We use the dataset provided on Kaggle.

The training set contains 555 species of birds, each with around 70 images. In total, the training set contains 38562 images.

The test set contains 10000 entries. Our current test accuracy is based on 10% of it.

Team

Bowen Xu

Wenqing Lan

Approach

What techniques did we use?

We first started the training with the pretrained resnet18 model. We also used the SGD optimizer and Cross Entropy Loss. (We compared the popular optimizers such as Adam, AdamW, and SGD. This article shows that the SGD is still the optimizer that produces more generalizable models. Therefore we chose to use the SGD optimizer throughout the project.) We started our training with epochs = 5 and image resolution 128*128. We quickly realized that the number of epochs are too limited. We tried to increase the training epochs to see where the test accuracy stops to increase and where the loss stops to decrease. After some more experiments, we've decided that epochs = 20 is a good balance between good accuracy and training time.

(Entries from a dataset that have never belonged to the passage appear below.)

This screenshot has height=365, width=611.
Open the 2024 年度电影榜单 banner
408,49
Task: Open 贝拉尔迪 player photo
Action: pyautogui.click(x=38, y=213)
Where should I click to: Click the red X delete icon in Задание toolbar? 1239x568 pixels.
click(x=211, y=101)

Later in the project, we experimented with other configurations to improve the test accuracy. The configurations include:

Different models, such as the ResNet18, ResNet50, ResNet101, InceptionV4, and EfficientNetV1-B5
Hyper-parameter settings such as the learning rate and the stepwise learning rate decay
Using ImageNet pre-trained weights or none
Input resolutions: From 128 x 128 to 600 x 600
10-fold cross validation: enabled or none
Dropout in the FC layer: none, or p = 0.2, p=0.5
Weight decay: none, or 0.0005
Adaptive learning rate: decreasing the learning rate at scheduled epochs (schedule={0: 0.09, 5: 0.01, 15: 0.001, 20: 0.0001, 30: 0.00001})
Stepwise learning rate decreasing ratio: slightly decrease the learning rate with this ratio at every epoch

What problems did we run into?

Finding the right network

The resnet18 is a fairly small network by today's standards. Our testing accuracy plateaued at around 60%. To further improve the test accuracy, we then looked for more advanced neural networks and increased the resolution of input images.

We first tried bigger models in the ResNet family. We tried ResNet50 and ResNet101 at the same 128*128 resolution. The testing accuracy improved to around 70%. At this point, we couldn't specifically deduce whether the bottleneck was the small resolution or the relatively old ResNet network. Thus we ran tests with more modern networks and bigger image resolutions.

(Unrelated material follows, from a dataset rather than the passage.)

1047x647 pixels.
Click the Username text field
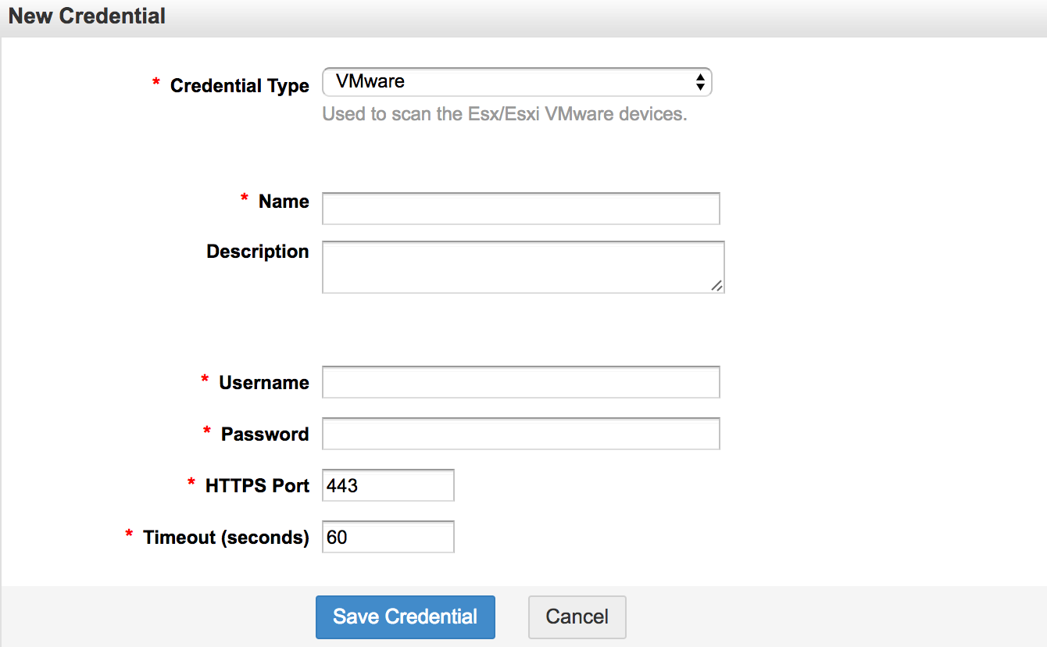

The first bottleneck we met was with InceptionV4. While we were able to obtain around 80% accuracy, any further attempts to increase the resolution (and decrease the batch size) resulted in an intolerable training time: over 90 minutes per epoch. We then searched for more recent networks and found EfficientNetV1, one of the top-performing network on the ImageNet benchmark. With 600*600 input resolution, 10-fold cross validation, adaptive learning rate, and stepwise learning rate decrease, we were able to achieve 90.9% accuracy. You may find the full list of hyper-parameters here.

Overfitting

When we evaluated the training accuracy and loss logs from the above configuration, we noticed that the training accuracy reached 100% as early as epoch 1. This suggests overfitting and motivated us to compare the effectiveness of other techniques. See the experiments section below for more details.

Transfer learning: Time saver or bias maker?

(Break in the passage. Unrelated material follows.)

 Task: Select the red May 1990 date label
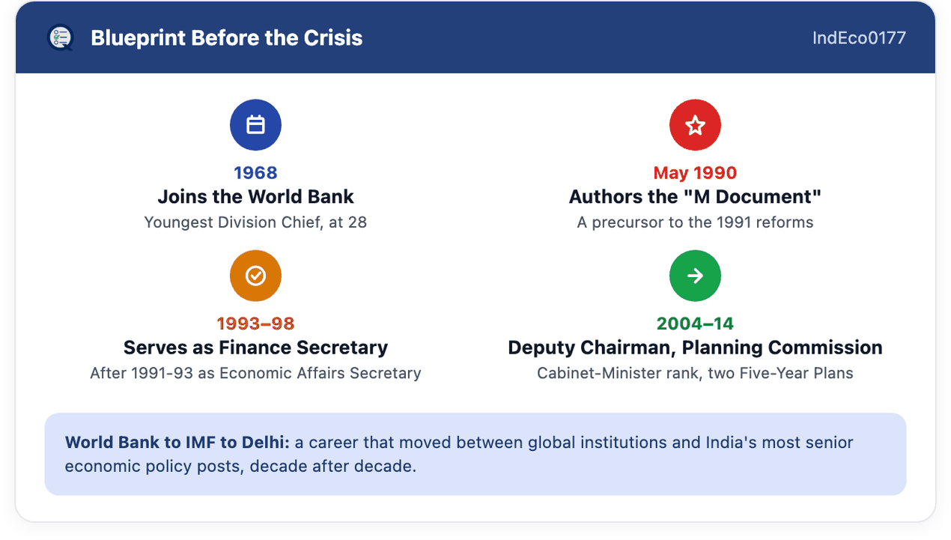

So far we've trained our bird classifier with only pre-trained weights. However, we understand that the pre-trained weights come from ImageNet, which is a general classification problem. This is very different from our "specialized" bird classifier to differentiate different spices of birds. Did transfer learning introduce big bias that impeded the accuracy? We trained a new model without the ImageNet pre-trained weights. We found that the loss decreased very slowly and the resulting model performed poorly. (See the experiments section below for more details.) Therefore, we didn't use the brand-new EfficientNetV2 to train our bird classifier because there are no pre-trained weights available.

Experiments

Note that due to the time limitations, we limited the input resolution to 512*512. To avoid learning noisy data, we used the combination of exponential learning rate and adaptive learning rate. We also changed the stepwise learning rate decrease ratio per epoch from 97.5% to 90%.

K-fold cross validation

We evaluated the effectiveness of the 10-fold cross validation on both EfficientNetV1 and InceptionV4 through comparing with models of the same network trained without the cross validation.

Both with and without cross validation, Efficient Net has higher training accuracy increasing rate and loss decreasing rate compared to Inception V4. We think it's because Efficient Net has more complicated internal structures. For each training epoch, Efficient Net takes 1 hour while Inception V4 takes 30 minutes.

No pre-trained weights

We evaluated the bias vs time-saving tradeoff of the transfer learning.

With no pre-trained weights, it's hard to achieve the same performance as the ones using pre-trained ones.

FC layer dropout

We evaluated the effect of having dropout in the fully connected (FC) layer.

Although using dropout p=0.5 achieved 100% training accuracy, it had high training loss and only had 0.1% test accuracy in the end. This suggests that the dropout p=0.5 might be too high for the FC layer.

We see that when using dropout p=0.2, the test accuracies are much higher than those using dropout p=0.5. From the accuracy curve, we see that this configuration can indeed help prevent early overfitting.

Weight decay

We evaluated the effect of weight decay of 0.0005.

With weight decay, loss tends to decrease more slowly and it's hard to notice a pattern in accuracy variation. Since the loss curves still have a decreasing pattern, it's not necessarily harming the training process. If we more GPU resources, we can continue training beyond 20 epochs and verify the effectiveness of weight decay.

Results

Here are the test accuracies of the different configurations we tested. Note that we use N/T to abbreviate "not tested". Note that when the input resolution is 512*512 unless otherwise specified.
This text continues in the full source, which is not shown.